Seitenausschnitt:

Mit der Demenz kommt das Vergessen – welche Erinnerungen und Hinweise können Betroffenen das Leben erleichtern, ohne sie permanent auf ihre Krankheit hinzuweisen?
Mit der Demenz kommt das Vergessen – welche Erinnerungen und Hinweise können Betroffenen das Leben erleichtern, ohne sie permanent auf ihre Krankheit hinzuweisen?
Bild: Karl-Josef Hildenbrand/dpa/Keystone/Symbolbild

Zahl der Erkrankungen steigt stetig

Rund 151'000 Menschen in der Schweiz haben laut Hochrechnungen von Alzheimer Schweiz (Stand: 2018) eine Demenz, rund die Hälfte der Betroffenen hat allerdings keine fachärztliche Diagnose. Gut 28'800 Neuerkrankungen gibt es derzeit jährlich – umgerechnet bedeutet dies, dass alle 18 Minuten ein Mensch an Demenz erkrankt.

Bis 2040 wird wegen der steigenden Lebenserwartung landesweit mit einer Verdopplung der jährlichen Neuerkrankungen gerechnet. Bislang ist die mit massivem Zellschwund im Gehirn einhergehende Krankheit unheilbar.

«Demenz ist ein Prozess», betont Proske zum Welt-Alzheimertag am heutigen 21. September. «In der Anfangsphase reflektiert jeder Betroffene, dass etwas nicht stimmt.» Er sei dann ohnehin in einem emotionalen Notstand, voller Scham, verzweifelt. «Und dann wird er wie ein Kind abgefragt oder korrigiert», so Proske. «Das ist oft sehr erniedrigend.»

Was also tun, wenn das Grosi auf die Gabel zeigt und sagt: «Gib mir den Löffel»? Experten wie Proske und Leistra raten, den gemeinten Gegenstand auszuhändigen, ohne den Fehler zu kommentieren.

Ausweichen statt konfrontieren

Verhalte sich ein Demenzkranker aggressiver als vor der Erkrankung, liege das – von seltenen Sonderformen abgesehen – oft am unsensiblen Umgang mit ihm. Ein klassisches Beispiel sei der Vorwurf, man habe sich die ganze letzte Woche nicht einmal gemeldet, erklärt Leistra. «Wenn Sie dem Demenzkranken widersprechen, weil Sie doch erst gestern mit ihm telefoniert haben, kann das in bösem Streit enden.»

(Gesammelte Dateneinträge)
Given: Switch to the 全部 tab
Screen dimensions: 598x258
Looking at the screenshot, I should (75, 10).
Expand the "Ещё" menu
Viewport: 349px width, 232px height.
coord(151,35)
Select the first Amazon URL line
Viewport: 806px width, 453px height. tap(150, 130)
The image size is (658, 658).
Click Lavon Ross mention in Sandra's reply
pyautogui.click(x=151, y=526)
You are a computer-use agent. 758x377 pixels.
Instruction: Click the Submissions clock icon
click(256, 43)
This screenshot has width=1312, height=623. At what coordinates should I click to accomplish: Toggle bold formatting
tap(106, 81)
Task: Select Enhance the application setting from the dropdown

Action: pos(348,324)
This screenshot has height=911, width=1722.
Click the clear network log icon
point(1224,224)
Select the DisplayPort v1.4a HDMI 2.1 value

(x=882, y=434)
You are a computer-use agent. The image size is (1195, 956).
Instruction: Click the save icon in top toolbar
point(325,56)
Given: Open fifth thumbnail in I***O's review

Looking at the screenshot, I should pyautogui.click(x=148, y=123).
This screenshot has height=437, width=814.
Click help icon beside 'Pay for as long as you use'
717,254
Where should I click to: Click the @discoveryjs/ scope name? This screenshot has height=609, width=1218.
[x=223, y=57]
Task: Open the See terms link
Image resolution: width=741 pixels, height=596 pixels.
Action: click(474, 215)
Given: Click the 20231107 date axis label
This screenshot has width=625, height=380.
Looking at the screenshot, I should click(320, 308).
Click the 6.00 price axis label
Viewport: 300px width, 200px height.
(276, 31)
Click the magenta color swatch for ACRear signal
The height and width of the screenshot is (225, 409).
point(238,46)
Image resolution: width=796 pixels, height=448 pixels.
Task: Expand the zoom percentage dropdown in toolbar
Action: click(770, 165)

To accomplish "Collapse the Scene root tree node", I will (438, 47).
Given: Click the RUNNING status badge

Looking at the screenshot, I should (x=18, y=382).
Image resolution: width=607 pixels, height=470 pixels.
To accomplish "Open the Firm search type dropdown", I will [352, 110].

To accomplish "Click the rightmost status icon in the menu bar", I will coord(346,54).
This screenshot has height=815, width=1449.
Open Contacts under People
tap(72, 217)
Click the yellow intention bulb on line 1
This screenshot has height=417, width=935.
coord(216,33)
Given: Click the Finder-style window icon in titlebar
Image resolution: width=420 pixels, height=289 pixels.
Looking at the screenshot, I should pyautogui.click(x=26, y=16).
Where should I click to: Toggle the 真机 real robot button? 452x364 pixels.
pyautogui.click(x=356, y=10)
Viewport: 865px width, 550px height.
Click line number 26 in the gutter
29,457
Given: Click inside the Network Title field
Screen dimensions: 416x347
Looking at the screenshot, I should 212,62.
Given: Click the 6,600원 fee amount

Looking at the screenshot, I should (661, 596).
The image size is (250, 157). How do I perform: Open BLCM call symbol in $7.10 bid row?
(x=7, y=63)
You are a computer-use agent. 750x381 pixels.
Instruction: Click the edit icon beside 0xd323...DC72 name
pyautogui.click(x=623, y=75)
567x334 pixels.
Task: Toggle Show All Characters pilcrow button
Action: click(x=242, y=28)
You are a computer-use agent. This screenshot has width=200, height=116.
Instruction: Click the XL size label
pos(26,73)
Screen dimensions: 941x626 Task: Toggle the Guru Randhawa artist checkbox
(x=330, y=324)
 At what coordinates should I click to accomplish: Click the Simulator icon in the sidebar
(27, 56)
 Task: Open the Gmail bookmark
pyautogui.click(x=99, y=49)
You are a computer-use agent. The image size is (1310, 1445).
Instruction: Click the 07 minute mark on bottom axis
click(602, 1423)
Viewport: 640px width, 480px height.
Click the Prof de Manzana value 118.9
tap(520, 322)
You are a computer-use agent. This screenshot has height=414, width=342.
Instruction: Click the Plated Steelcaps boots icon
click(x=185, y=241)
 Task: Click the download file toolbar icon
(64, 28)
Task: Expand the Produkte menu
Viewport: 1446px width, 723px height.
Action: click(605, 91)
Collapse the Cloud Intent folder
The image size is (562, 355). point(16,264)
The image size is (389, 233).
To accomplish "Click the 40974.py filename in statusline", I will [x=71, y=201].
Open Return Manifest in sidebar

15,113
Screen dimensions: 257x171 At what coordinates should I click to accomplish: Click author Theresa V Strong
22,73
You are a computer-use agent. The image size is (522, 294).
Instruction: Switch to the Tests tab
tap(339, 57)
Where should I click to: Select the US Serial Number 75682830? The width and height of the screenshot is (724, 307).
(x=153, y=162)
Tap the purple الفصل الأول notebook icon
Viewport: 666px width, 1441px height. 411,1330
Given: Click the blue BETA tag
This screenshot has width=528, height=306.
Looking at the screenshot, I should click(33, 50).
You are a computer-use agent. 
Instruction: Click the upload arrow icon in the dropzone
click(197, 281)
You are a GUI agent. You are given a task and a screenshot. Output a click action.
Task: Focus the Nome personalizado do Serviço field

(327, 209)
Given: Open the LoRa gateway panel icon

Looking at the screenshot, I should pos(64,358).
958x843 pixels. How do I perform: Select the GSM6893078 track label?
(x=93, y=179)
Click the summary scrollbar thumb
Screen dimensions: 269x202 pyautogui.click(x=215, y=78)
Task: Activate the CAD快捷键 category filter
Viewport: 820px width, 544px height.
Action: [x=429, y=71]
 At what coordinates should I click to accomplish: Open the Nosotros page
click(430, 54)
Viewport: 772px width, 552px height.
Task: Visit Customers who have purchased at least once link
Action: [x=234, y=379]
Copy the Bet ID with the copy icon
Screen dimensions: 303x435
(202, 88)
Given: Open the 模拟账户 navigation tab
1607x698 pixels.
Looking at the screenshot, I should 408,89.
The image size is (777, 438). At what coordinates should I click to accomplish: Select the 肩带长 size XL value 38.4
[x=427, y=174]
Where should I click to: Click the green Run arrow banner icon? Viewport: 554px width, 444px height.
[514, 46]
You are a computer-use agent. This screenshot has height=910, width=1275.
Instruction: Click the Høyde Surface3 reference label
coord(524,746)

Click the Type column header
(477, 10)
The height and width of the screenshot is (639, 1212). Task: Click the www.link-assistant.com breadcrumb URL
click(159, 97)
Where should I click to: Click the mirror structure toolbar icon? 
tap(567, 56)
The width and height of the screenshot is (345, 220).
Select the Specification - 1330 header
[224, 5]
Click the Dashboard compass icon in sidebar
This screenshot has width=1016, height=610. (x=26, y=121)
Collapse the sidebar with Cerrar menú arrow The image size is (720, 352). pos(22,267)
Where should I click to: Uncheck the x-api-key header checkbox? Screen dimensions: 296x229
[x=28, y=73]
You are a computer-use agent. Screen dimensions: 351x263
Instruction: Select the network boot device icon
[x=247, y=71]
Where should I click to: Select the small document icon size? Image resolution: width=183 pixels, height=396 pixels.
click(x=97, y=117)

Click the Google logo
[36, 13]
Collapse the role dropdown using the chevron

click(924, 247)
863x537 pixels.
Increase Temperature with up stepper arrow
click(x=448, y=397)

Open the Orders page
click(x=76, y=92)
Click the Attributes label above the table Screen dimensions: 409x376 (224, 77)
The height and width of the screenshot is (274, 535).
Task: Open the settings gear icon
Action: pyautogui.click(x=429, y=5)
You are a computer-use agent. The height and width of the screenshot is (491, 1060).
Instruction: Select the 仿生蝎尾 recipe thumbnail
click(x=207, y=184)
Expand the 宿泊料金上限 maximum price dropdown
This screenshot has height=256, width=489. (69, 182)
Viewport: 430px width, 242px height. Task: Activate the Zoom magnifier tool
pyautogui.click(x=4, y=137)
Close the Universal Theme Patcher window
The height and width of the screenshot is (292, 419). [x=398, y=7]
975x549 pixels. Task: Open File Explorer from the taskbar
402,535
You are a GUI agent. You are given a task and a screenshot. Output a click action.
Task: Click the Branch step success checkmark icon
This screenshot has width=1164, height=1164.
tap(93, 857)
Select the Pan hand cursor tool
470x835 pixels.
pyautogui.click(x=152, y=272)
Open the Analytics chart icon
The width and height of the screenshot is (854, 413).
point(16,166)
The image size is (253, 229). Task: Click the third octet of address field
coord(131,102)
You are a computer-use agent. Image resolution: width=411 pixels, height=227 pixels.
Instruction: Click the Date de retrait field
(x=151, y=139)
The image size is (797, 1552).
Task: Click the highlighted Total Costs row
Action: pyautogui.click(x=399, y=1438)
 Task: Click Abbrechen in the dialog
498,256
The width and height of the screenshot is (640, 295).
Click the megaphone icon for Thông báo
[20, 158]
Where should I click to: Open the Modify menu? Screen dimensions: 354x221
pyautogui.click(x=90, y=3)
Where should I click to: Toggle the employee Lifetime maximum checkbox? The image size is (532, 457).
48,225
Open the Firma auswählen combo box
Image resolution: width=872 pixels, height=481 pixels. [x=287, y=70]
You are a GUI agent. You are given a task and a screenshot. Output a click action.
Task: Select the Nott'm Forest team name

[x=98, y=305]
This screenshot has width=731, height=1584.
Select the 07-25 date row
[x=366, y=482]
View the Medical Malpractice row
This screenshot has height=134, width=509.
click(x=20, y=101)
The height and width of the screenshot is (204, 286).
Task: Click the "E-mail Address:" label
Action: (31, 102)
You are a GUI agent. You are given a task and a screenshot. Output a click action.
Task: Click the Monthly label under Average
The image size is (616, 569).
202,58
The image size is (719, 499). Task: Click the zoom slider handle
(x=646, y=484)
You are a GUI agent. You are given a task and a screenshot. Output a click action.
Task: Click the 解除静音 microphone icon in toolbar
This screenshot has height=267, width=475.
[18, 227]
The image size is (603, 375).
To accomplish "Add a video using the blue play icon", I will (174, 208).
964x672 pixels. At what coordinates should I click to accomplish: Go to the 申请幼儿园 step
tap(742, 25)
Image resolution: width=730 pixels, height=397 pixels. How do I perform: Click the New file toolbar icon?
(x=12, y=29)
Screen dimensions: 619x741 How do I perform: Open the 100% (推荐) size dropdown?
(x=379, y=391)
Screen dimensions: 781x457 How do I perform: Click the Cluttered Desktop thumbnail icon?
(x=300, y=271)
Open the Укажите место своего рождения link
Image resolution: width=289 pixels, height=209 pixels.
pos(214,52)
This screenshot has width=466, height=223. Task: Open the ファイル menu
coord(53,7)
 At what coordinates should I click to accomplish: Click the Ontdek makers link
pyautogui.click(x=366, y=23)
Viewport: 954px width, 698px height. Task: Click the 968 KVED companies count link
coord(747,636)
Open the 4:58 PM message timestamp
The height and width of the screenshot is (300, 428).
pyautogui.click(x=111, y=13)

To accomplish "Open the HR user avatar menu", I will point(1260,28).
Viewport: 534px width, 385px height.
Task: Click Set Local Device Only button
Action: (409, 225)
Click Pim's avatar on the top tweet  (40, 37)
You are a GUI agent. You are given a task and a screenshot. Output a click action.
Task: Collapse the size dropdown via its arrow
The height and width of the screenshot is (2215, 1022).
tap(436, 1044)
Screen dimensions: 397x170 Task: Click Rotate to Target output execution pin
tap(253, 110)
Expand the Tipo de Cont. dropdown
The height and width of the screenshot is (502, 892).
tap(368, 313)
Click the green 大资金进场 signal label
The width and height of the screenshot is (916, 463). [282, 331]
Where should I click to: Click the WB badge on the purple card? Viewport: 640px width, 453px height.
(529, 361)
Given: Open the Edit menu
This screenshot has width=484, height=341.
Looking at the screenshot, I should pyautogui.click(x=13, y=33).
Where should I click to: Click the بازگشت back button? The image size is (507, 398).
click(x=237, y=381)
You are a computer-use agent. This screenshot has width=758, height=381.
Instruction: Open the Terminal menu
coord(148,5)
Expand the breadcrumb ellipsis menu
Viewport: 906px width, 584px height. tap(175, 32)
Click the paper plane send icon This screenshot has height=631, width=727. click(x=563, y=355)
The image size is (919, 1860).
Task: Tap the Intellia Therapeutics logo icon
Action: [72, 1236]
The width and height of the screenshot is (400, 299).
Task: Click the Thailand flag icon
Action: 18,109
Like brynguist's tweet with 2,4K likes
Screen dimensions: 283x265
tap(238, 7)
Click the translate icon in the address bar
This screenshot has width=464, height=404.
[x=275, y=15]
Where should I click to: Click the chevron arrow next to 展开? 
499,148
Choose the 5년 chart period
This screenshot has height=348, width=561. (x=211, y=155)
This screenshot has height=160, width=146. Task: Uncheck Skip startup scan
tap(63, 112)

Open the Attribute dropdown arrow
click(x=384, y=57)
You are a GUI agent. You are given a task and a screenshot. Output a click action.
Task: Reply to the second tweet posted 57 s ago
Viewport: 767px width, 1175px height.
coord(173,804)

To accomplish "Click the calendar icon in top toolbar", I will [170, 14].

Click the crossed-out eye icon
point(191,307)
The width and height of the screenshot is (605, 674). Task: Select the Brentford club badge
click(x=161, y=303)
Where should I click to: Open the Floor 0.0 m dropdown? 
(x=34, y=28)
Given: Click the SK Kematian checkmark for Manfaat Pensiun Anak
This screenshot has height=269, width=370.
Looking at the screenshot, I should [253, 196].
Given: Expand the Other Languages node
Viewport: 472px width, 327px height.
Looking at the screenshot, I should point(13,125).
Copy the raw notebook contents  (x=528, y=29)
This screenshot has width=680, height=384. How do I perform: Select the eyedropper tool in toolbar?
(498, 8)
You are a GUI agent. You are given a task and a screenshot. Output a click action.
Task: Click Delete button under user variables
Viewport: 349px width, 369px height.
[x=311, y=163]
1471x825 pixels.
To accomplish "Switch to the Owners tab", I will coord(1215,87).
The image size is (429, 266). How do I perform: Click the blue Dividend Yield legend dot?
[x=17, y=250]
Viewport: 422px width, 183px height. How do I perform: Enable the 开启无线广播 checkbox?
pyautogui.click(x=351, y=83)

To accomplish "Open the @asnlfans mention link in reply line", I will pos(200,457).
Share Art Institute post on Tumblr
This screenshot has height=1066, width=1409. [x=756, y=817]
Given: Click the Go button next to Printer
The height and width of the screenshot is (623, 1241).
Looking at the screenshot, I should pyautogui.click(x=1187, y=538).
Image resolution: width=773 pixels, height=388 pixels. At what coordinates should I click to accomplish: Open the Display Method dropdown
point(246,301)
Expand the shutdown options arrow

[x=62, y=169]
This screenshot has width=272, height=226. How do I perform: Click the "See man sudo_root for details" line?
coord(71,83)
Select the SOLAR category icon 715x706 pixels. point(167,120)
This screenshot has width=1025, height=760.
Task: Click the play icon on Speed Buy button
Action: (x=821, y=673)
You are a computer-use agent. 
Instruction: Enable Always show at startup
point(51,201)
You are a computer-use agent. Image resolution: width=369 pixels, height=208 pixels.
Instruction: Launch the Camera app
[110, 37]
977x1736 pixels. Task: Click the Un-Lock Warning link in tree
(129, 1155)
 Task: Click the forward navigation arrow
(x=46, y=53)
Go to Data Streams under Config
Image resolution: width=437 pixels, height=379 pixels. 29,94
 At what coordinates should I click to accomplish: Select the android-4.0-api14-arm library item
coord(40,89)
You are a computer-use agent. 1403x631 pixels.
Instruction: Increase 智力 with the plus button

Aufgabenziel:
Greif den Text über den Umgang mit Demenzkranken wieder auf und schreib ihn im Anschluss an seinen letzten Satz weiter.

Erwartete Antwort:
Besser sei es, dem auszuweichen, etwa mit einem Satz wie: «Ach Mama, hast du mich so vermisst?», und den Betroffenen lieb in den Arm zu nehmen.

Für viel Verdruss sorge oft auch der Vorwurf, vom Partner oder Kind bestohlen worden zu sein, erklärt Christa Matter, Geschäftsführerin der Alzheimer Gesellschaft Berlin. Erkrankte vergässen binnen kürzester Zeit, wo sie Dinge hinlegen. In der Folge würden sie oft misstrauisch, weil sie sich nur mit einem Diebstahl erklären könnten, dass Schlüssel oder Geld nicht mehr zu finden sind.

Oft legen Demenzkranke alltägliche Gegenstände an den kuriosesten Orten ab – und wundern sich dann, wenn Schlüssel oder Ähnliches «abhanden» kommen.
Oft legen Demenzkranke alltägliche Gegenstände an den kuriosesten Orten ab – und wundern sich dann, wenn Schlüssel oder Ähnliches «abhanden» kommen.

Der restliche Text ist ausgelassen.